---- ФРАГМЕНТ ТЕКСТА
Есенину внушили, что человеческими существами особой природы являются колдуны и колдуньи.
Изображенный на иконах сонм бесплотных духов, среди которых ангелы и серафимы с человечьими лицами и птичьими крыльями, создавал зримое восприятие еще одного слоя антропологических существ. Они также нашли отражение в творчестве Есенина, в моменты благоговейного или, напротив, богоборческого созерцания иконописных ликов размышлявшего над идеями обновления и даже качественного преобразования христианства. На передний план выдвигается тема поэта-пророка, обладающего провиденциальными качествами, воспитанного мифологическими дедом с бабкой и Богородицей с иконы.
Основанием для идейного родства всех фантастических существ (измышленных писателями, вызванных к жизни народным мировоззрением, порожденных национальной ментальностью), критерием и мерилом их степени вочеловеченности оказывается человек, по сравнению с которым другие персонажи неизбежно становятся антропоморфными.
Школьные учебники истории и географии демонстрировали разные этнические типы, а с началом Русско-японской и затем Первой мировой войн цельный прежде мир распался на «своих» и «чужих», аборигенов и иноземцев, коренных насельников и иноэтнических завоевателей. Из опыта собственной жизни в иноэтническом окружении, из многочисленных путешествий по России и Советскому Союзу, из заграничного турне по Европе и США Есенин вынес личные впечатления о различиях человеческих типов, об их антропологических и этнических разновидностях. Поэт смело стал внедрять в художественные и публицистические сочинения целые описания и отдельные упоминания о представителях разных этносов. Изобилует этнонимами и квазиэтнонимами, этнонимическими обозначениями, иногда без конкретизации очерк «Железный Миргород» (1923): «дикий народ» – «коренной красный народ Америки» – «красный народ» – «краснокожие» – «индеец» – «белый дьявол» – «американцы» – «народ Америки» – «американские евреи» – «евреи» – «уроженец Черниговской губернии» – «черные люди» – «негры» – «выходцы из Африки» – «народ Африки» (V, 167, 169–172).[11] Этнонимические обозначения иногда сознательно употреблены Есениным в переносном смысле: «Бедный русский Гайавата!» (V, 168).
--------
ЗАДАНИЯ И УПРАЖНЕНИЯ →
[a] В каком году написан очерк «Железный Миргород», если верить фрагменту о Есенине?
[b] Продолжите фрагмент о Есенине, начав сразу после его последнего предложения.
---- ЗАФИКСИРОВАННЫЕ СВЕДЕНИЯ
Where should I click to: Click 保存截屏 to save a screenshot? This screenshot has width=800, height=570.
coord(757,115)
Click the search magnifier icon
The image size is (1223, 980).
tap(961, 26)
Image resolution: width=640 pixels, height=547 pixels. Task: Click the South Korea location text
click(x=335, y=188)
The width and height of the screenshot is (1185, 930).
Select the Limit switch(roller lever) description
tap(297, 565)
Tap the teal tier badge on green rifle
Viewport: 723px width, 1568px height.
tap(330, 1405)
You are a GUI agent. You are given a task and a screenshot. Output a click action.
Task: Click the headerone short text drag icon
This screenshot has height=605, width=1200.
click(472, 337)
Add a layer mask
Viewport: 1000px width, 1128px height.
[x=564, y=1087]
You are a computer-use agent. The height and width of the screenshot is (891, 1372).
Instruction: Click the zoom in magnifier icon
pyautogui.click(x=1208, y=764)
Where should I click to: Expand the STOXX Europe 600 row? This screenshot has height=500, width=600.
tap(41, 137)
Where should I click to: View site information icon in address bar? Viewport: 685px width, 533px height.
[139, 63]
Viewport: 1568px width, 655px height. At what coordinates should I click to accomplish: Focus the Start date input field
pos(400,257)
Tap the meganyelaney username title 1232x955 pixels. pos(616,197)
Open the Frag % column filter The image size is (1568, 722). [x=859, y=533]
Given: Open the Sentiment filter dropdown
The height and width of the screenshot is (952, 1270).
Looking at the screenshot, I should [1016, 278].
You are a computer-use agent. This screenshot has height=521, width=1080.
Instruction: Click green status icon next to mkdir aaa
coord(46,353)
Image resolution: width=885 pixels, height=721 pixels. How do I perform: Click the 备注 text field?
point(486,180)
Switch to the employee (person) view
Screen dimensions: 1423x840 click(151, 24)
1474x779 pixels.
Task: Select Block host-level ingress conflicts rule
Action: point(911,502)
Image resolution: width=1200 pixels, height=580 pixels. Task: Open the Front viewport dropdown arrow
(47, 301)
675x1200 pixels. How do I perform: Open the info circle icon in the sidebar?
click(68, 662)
--------
ОТВЕТЫ К ЗАДАНИЯМ →
[a] В 1923 году.

[b]
В ряде других произведений Есенина также встречаются этнонимы, свидетельствующие о широте расового и национального диапазона приемлемости и доброго отношения поэта к разным нациям, народам и народностям: «Все равно, литвин я иль чувашин, // Крест мой как у всех» (IV, 168 – «Свищет ветер под крутым забором…», 1917); «В том зове калмык и татарин // Почуют свой чаемый град» (II, 71 – «Небесный барабанщик», 1918). Оригинально, что художественное творчество Есенина высвечивает особенность «этнонимического мышления» поэта парами: калмык и татарин, чудь и мордва, калмыки и татары и др.
Но еще в начале творческого пути Есенин был воодушевлен антропософской теорией Рудольфа Штейнера, с которой его познакомил Андрей Белый – последователь немецкого философа. В личной библиотеке Есенина имелись теоретические труды обоих авторов: Штейнер Рудольф «Мистерии древности и христианство» (М., 1912); Белый Андрей «Рудольф Штейнер и Гете в мировоззрении современности» (М., 1917).[12]
Как своеобразные «антропологические меты» можно рассматривать элементы «есенинской топонимики», порожденной пристрастием писателя к топонимам и космонимам, стремлением создать «авторскую географическую карту» и обозначить на ней места собственного пребывания и поселений своих персонажей.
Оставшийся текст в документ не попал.